Word and item position data:
════════════════

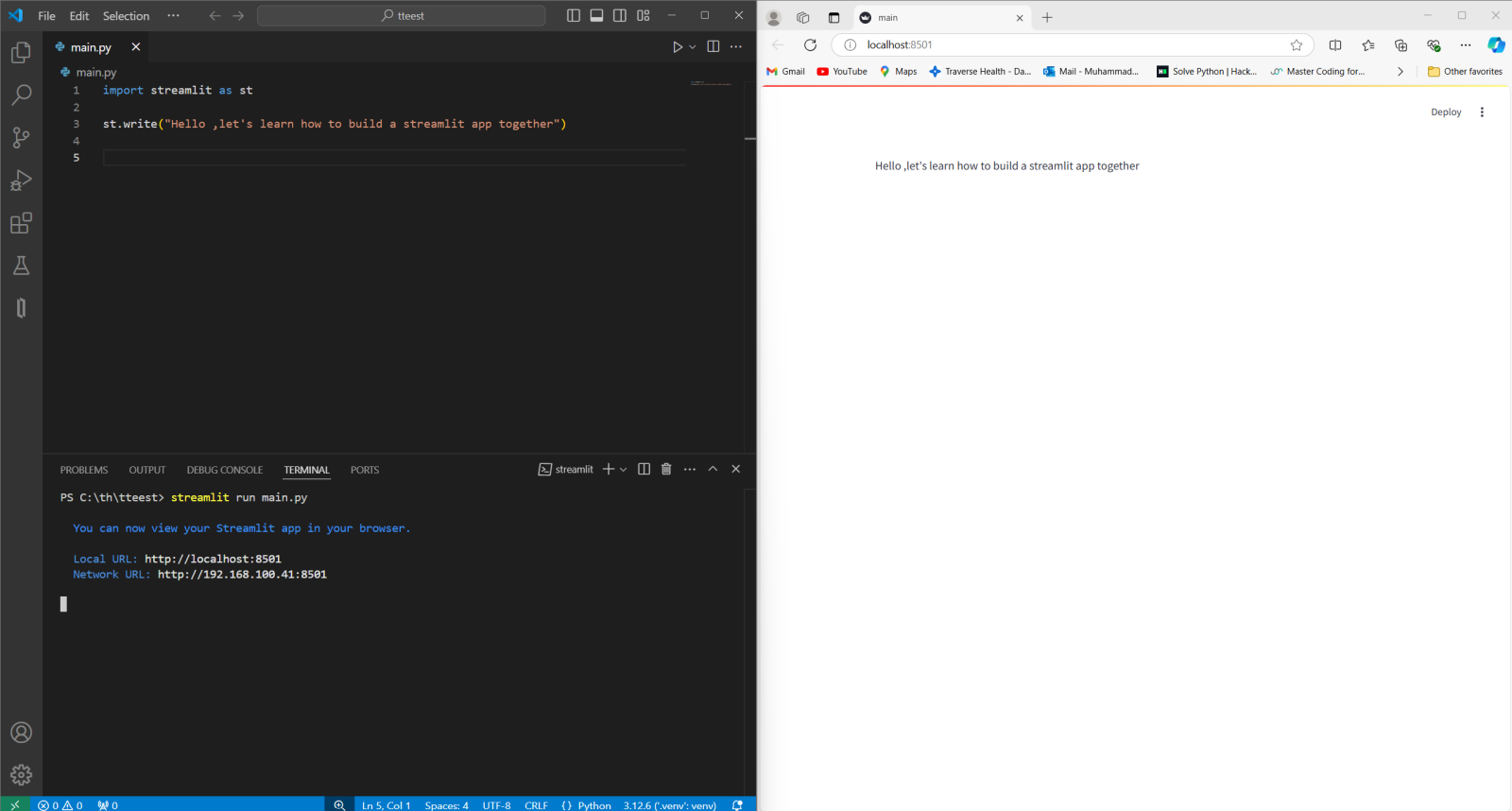
Task: Open the Explorer view in activity bar
Action: 21,53
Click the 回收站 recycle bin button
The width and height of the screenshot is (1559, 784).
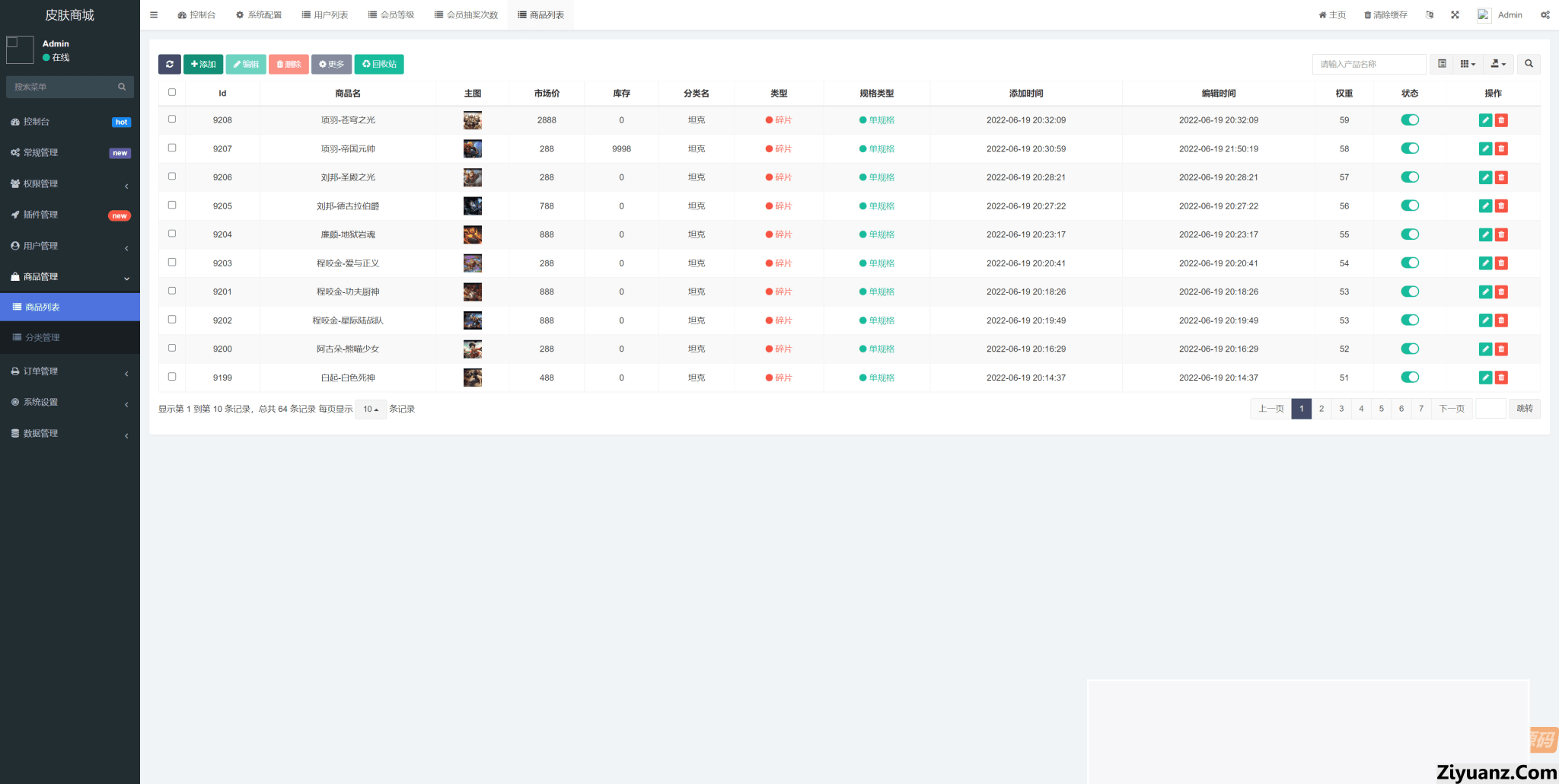click(379, 65)
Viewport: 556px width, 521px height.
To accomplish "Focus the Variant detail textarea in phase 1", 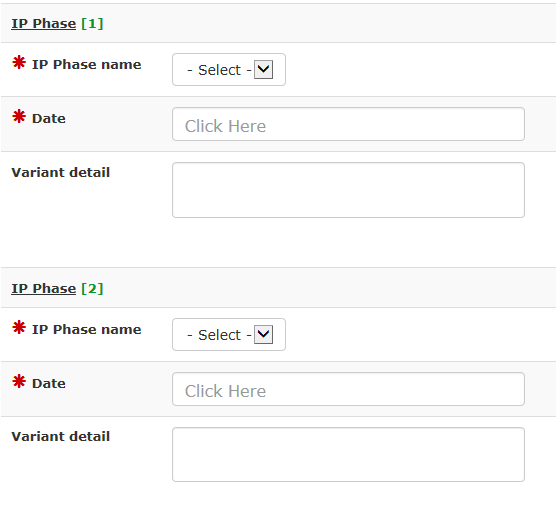I will point(348,190).
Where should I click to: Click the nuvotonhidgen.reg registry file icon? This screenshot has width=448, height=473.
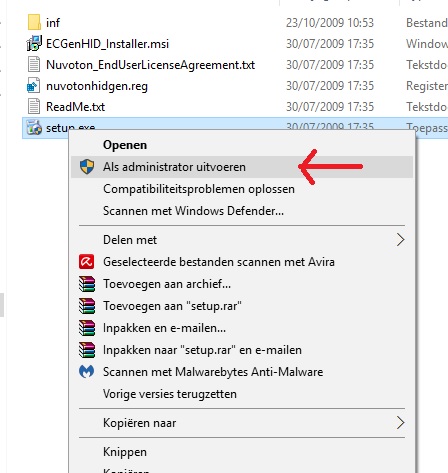tap(34, 86)
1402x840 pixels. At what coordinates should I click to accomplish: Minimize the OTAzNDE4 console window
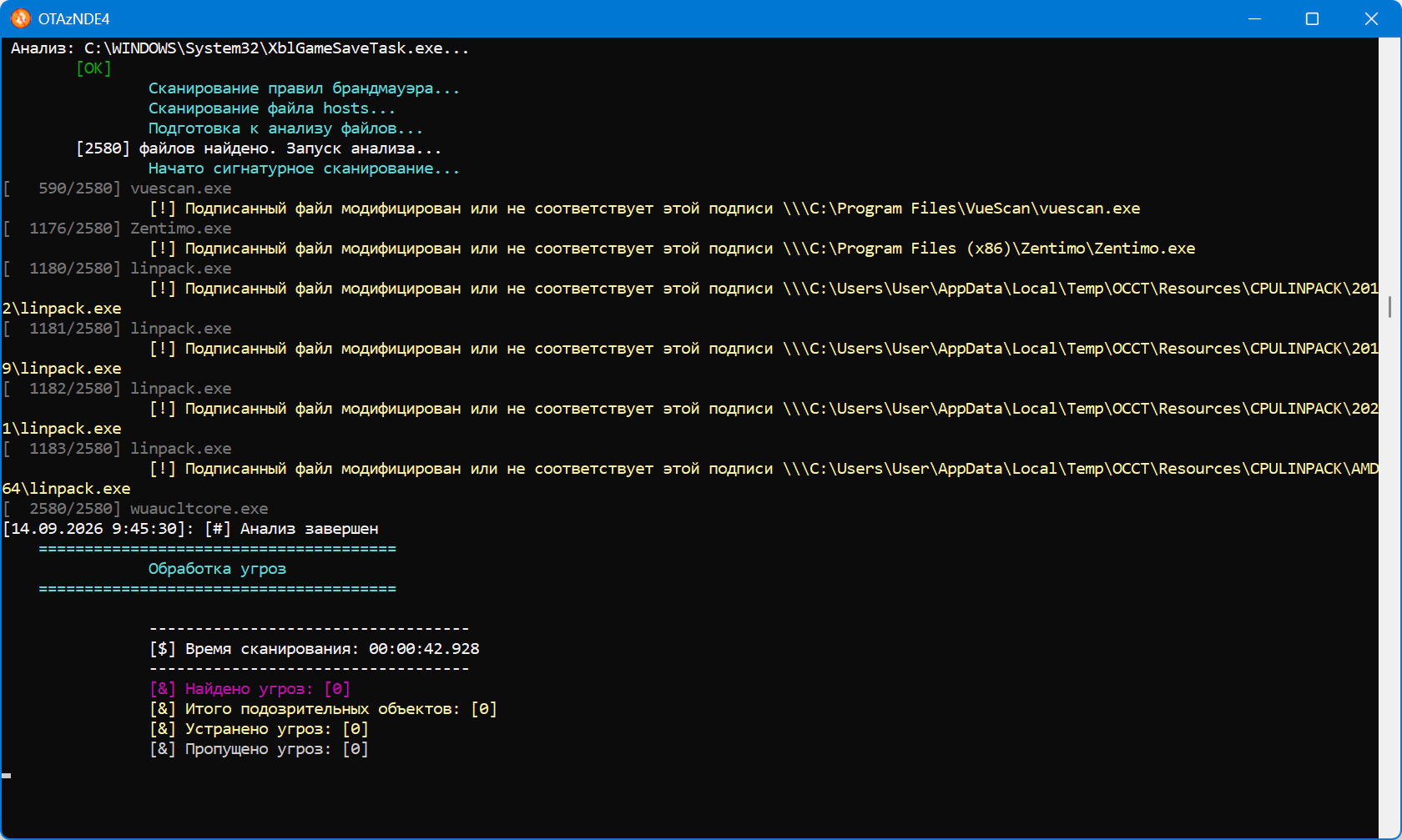click(1254, 18)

════════════════

Problem details:
Identify each line in the listing above that contains the string "width", matching case exactly, and copy those lines in full.

In response:
The width and height of the screenshot is (1559, 784).
Viewport: 556px width, 521px height.
Where should I click to: Click the nuvotonhidgen.reg registry file icon? This screenshot has width=448, height=473.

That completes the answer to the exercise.